Sargeant buraya hangi yollardan ulaştı?
Söz konusu herhangi bir Amerikan pilot olduğunda aklımızda tek bir kelime canlanıyor: para! Sporun son dönemde “Amerikanlaşmak” ile suçlandığı ve Liberty Media’nın da kar amacı güderek ABD’de tam üç yarış düzenlediğini düşünürsek, bu önyargı için kimseye laf edemeyiz.
Fakat işin doğrusu, Sargeant buraya tamamen kendi emeğiyle gelmiş ve bu yolda epey güçlük çekmiş birisi.
2000 yılının son gününde Florida’da dünyaya gelen Sargeant, motor sporları kariyeri uğruna 15 yaşındayken ülkesini terk etti ve kendisine tek hedef olarak F1’i belirledi. Bunun yolu da doğal olarak Avrupa serilerinde yarışmaktan geçiyordu.
Formula 4 serilerinde kendini kanıtlamasının ardından 2019 sezonunda Carlin ile Formula 3’e giriş yapan Sargeant, 2020 sezonunda serinin en iyi takımı olan Prema’ya geçti.

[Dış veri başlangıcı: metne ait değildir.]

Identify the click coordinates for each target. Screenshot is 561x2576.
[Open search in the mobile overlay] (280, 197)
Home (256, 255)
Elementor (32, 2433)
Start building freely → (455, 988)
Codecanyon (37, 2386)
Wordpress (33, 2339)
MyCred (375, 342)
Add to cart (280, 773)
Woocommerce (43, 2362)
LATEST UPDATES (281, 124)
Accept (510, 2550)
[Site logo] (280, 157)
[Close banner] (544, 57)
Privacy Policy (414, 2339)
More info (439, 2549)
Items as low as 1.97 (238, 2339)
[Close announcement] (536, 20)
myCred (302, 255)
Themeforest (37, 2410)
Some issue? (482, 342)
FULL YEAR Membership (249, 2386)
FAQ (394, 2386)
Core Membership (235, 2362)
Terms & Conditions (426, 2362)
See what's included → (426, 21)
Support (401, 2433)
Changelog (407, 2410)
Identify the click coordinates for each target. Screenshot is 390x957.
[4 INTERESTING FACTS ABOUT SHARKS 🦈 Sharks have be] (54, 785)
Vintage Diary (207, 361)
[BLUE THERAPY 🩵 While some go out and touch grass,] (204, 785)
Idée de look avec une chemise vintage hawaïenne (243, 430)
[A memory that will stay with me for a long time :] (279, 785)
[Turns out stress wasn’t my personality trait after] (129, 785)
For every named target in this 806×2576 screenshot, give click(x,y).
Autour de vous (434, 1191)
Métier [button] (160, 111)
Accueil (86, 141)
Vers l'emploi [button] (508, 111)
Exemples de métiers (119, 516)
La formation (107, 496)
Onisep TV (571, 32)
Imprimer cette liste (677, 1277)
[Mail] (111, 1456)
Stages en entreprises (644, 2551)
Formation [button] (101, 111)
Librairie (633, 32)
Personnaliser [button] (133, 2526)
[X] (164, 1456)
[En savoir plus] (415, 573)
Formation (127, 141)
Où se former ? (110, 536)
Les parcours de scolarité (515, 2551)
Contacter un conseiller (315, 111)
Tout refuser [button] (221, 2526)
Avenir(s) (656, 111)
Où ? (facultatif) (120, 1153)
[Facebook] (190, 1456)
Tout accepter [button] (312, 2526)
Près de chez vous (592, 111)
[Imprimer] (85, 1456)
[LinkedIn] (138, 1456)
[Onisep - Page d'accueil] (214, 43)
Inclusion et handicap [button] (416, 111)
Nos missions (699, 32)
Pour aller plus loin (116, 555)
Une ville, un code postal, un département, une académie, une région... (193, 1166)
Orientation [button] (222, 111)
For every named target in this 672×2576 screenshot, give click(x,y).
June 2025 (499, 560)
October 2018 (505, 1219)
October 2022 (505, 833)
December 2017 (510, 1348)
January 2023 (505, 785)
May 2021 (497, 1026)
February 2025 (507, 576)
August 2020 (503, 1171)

O sezon çok iyi bir performans sergilemesinin ardından az kalsın Oscar Piastri’yi de mağlup edecekti… fakat dramatik bir son yarışın ardından şampiyonluğu kaybetti.
Prema o sezon performans nedeniyle Sargeant’ı tercih etmişti, fakat o dönem kendisinin ardında ne bir takımın desteği vardı, ne de yeterli finansman… bu da Sargeant’ın Formula 2’ye yükselememesine, daha da kötüsü, serinin en kötü takımı olan Charouz ile F3’te bir sene daha zorunda kalmasına sebep oldu.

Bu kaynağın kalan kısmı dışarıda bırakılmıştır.